Mata Amarilla - near Tres Lagos - formed part of a company whose members were Bach, Broderson and Jensen, who were also owners of the inns of Punta del Lago and La Leona. At the end of the 20's they split up and each kept one of the properties. La Leona passed into the hands of Bach.
It is thought that this place - still existing - dates from the first decade of the century. Records in 1917 say its owner was a certain Sanandres, but he is sure not to have been the first.
Further south, on Route 5, La Esperanza hides a story of mestizo (half-breed) love. It was founded in 1889 by the Scotsman, William Ness, who fell in love with the place, and took a Tehuelche woman as his partner, with whom he had two daughters who inherited his surname.
The queen of the south
In the 20's Pablo Farrays' Inn was famous in its own right: "The queen of the Pueyrredon". This was the name given to his wife by the Indians of the lake, who were astonished to see a woman so blonde and so white. Emma Miglio, an Italian woman of fighting spirit, had met her husband on the boat that brought her from Montevideo to Buenos Aires. They fell in love, married as soon as they landed, and left for the south.
In 1917 they set up the first inn in a canyon near Comodoro Rivadavia that is now named after her. Three years later they left for Lake Pueyrredon. Things went extremely well and later they bought the estancia La Peninsula and sold the business to Gerardo Mondelo. The inns were true centers for news relaying the stories carried back and forth by the travelers.
"If the inn-owner was on good terms with the nearby estancias, their people would come down to celebrate social events. But in general it was a place for laborers, peddlers and people passing through the area", explains Nohra Fueyro, historian of San Julian.

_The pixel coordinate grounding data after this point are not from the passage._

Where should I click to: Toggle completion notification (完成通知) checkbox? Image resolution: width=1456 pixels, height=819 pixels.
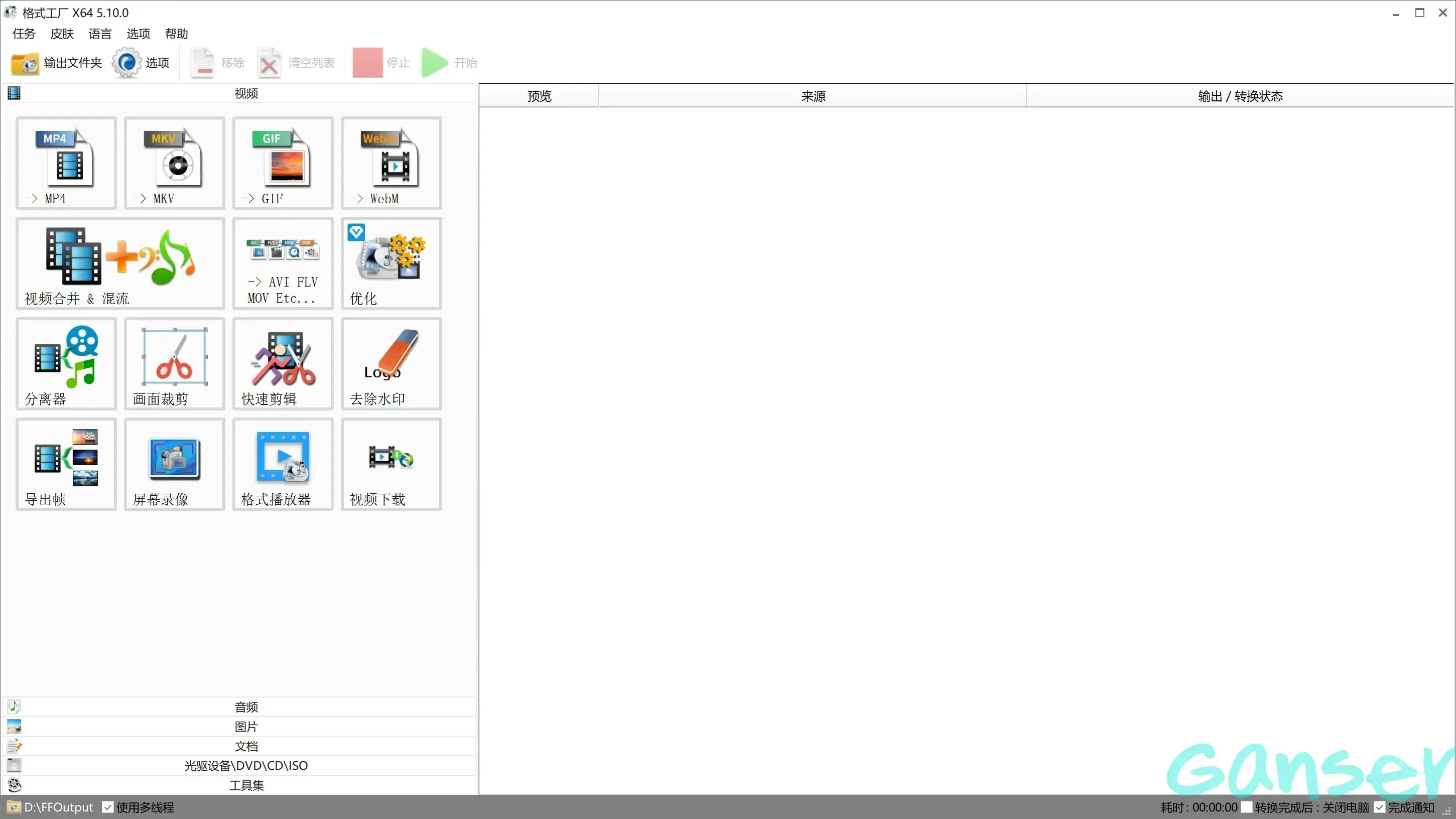tap(1380, 807)
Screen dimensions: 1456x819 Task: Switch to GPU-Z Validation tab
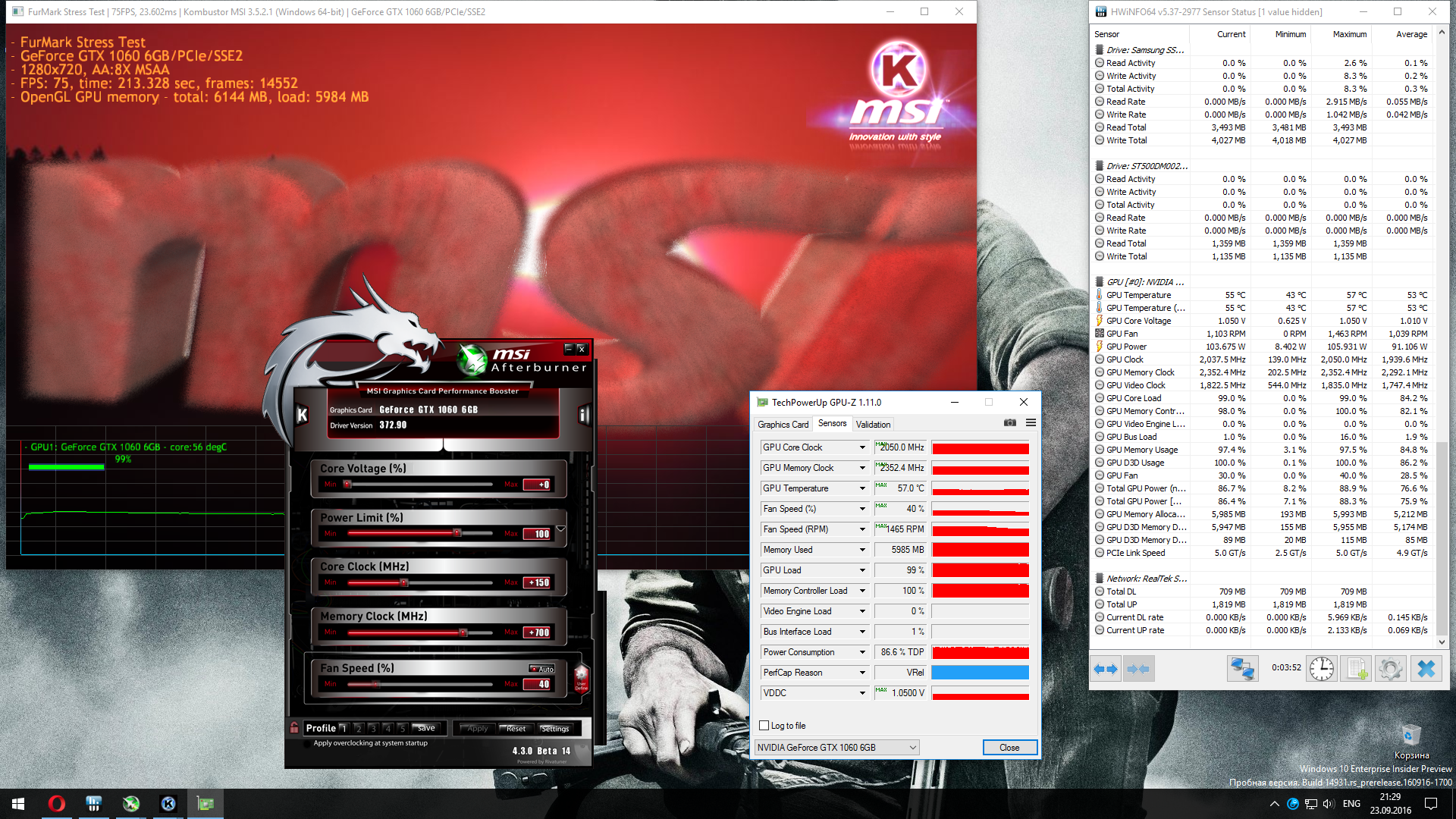point(873,425)
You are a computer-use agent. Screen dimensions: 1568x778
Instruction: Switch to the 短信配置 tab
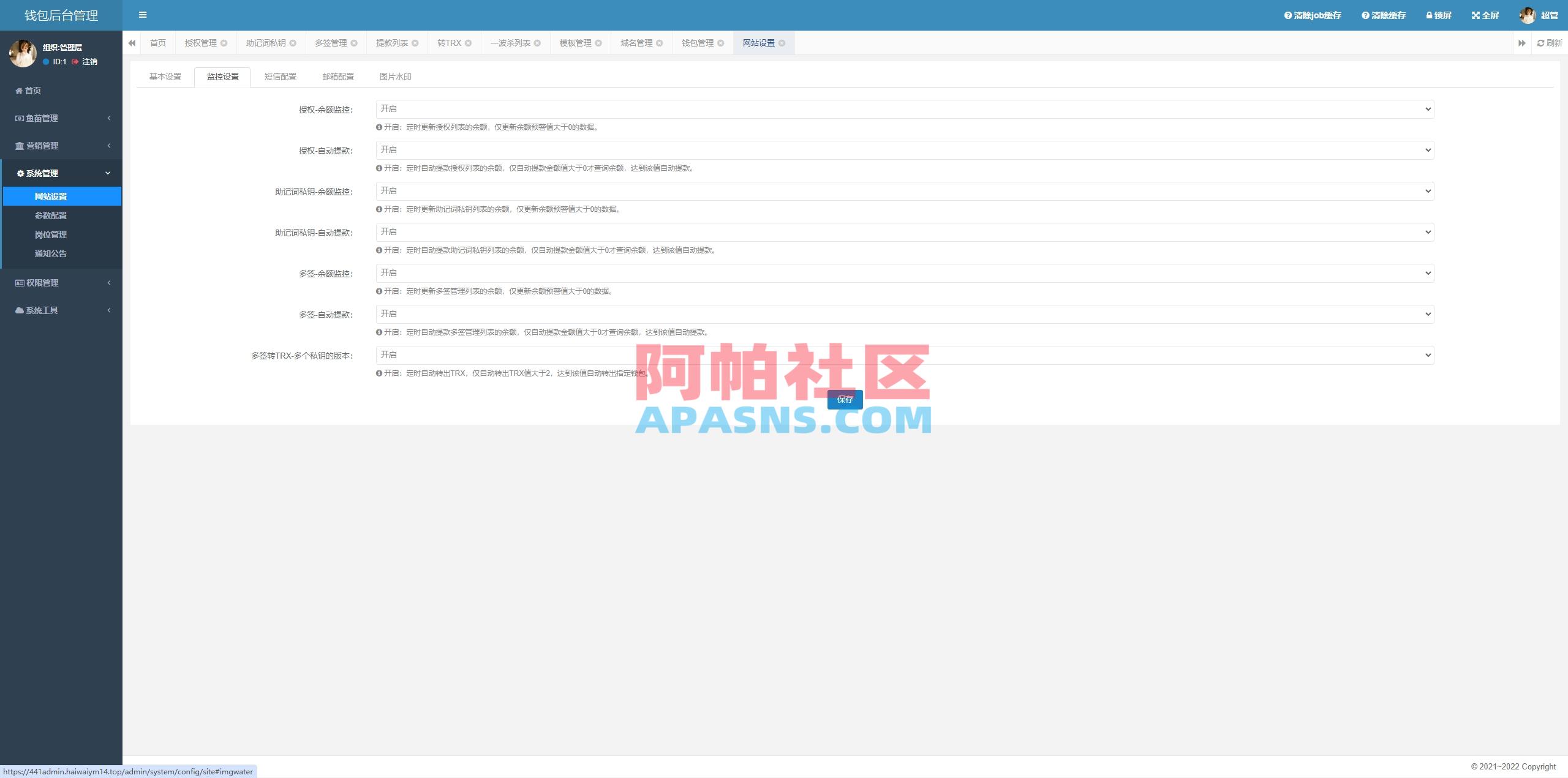click(x=281, y=77)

Memories of El Cordillerano
"It was two days' drive along Route 40 from San Julian to Lake Posadas", remembers Manuel 'Pocholo' Lada, who used to drive the El Cordillerano bus from the 60's till the 80's.
"We all had lunch in the Riera and slept in the Bajo Caracoles, that at that time could lodge 10 or 12 passengers", says Pocholo, who gave up the adrenalin of the road for the peace of his estancia, La Oriental.
By that time, many of them had been rebuilt in tin, but kept their original austerity, and the type of food that, as he tells us, left much to be desired. Like that time when in the Olnie they served horse meat for beef…
On Route 40, Las Horquetas is one of the oldest. A little further south, on Route 25 just before San Julian, is the Bella Vista hotel. It was built in 1943 by Marko and Maria Marinkovic on the former hotel Tres Huellas. Alex, the son of these Croatian immigrants has followed the family tradition and maintains the place with pride.
If you are thereabouts, stop and take a look at the details. It's nearly 60 years old, and hasn't changed a bit.